Bubble sort: In this sorting algorithm, adjacent nodes are compared and swapped if they are in wrong order.

Singly linked list:

Algorithm:

• Create a boolean variable swapped
• Create a loop until no more swaps are made
• Set swapped to false
• Point curr to head and prev to NULL
• Iterate over the list with curr and prev
• Compare the value of current node with next node
• If the value of current is greater than that of next, swap
• Set swapped as true
• After completing one pass, check if any swaps were made
• If no swaps were made, exit the loop

Code:

node* bubbleSort(node* head) {

if (head == NULL || head->next == NULL) {

return head;

}

bool swapped = true;

node* curr = head;

node* prev = NULL;

while (swapped) {

swapped = false;

curr = head;

prev = NULL;

while (curr->next != NULL) {

if (curr->val > curr->next->val) {

if (prev != NULL) {

prev->next = curr->next;

}

else {

head = curr->next;

}

node* temp = curr->next->next;

curr->next->next = curr;

curr->next = temp;

swapped = true;

}

prev = curr;

curr = curr->next;

}

}

return head;

}

Doubly linked list:

Algorithm:

• Set a boolean variable ‘swapped’ to ‘true’.
• Enter a loop that continues until no more swaps are made:
• Set ‘swapped’ to ‘false’.
• Set the current node (‘curr’) to the head of the doubly linked list.
• Iterate over the doubly linked list by moving the ‘curr’ pointer:

- Compare the value of the current node with the value of the next node.

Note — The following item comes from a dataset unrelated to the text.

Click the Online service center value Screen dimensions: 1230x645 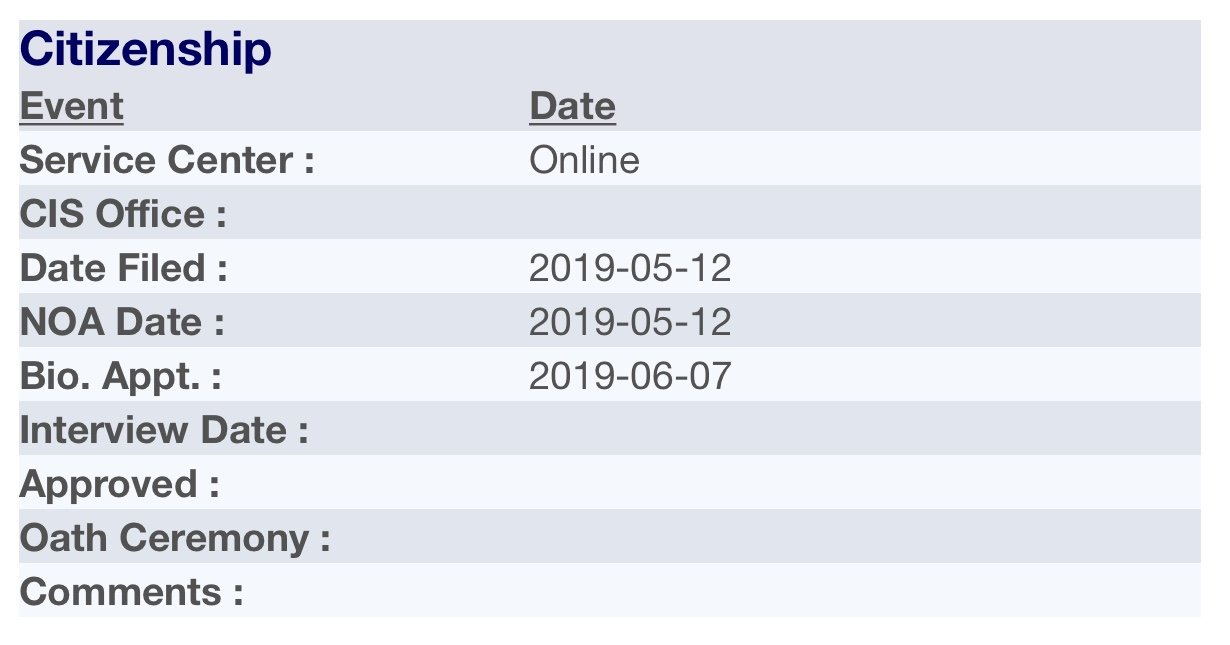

- If the value of the current node is greater than the value of the next node, perform a swap:

- Adjust the next and previous pointers of the adjacent nodes to maintain the doubly linked list structure.

- Update the ‘next’ and ‘prev’ pointers of the swapped nodes.

- Set ‘swapped’ to ‘true’ to indicate that a swap has occurred.

- Move the ‘curr’ pointer to the next node in the doubly linked list.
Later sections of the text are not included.